## [PROBLEM REQUIREMENTS]
Taking the line containing "Task: Click the chest value 132 for 3XL" as the first and the last line of the entries as the end, reproduce every line between them exactly, including both.

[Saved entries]
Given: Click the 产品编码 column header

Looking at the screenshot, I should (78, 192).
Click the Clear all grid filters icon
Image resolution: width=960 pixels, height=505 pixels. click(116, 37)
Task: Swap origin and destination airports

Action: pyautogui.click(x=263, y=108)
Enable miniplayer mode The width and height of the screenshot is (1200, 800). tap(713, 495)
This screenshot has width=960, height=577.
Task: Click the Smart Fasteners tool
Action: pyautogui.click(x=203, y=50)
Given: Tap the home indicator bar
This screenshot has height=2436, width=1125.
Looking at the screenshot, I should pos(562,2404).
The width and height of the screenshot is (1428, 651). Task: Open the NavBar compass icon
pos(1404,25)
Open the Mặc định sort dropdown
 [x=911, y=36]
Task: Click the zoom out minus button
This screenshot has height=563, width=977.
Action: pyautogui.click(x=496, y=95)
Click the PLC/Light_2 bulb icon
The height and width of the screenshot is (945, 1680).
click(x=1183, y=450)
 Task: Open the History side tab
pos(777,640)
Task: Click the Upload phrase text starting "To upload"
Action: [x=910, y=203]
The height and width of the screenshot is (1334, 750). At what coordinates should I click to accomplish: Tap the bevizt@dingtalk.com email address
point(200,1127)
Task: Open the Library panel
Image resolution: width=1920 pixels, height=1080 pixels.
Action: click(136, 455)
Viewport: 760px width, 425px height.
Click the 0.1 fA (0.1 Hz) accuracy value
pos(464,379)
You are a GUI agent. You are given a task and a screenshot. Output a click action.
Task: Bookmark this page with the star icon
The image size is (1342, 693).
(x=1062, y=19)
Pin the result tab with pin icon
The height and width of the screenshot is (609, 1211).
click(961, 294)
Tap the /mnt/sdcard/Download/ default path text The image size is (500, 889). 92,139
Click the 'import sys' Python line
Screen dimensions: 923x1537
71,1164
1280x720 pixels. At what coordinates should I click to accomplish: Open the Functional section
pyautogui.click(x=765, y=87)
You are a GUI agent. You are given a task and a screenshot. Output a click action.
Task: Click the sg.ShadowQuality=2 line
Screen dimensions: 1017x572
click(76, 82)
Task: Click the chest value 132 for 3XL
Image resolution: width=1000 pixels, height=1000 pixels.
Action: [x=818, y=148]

## [WRITTEN ANSWER]
Task: Click the chest value 132 for 3XL
Image resolution: width=1000 pixels, height=1000 pixels.
Action: [x=818, y=148]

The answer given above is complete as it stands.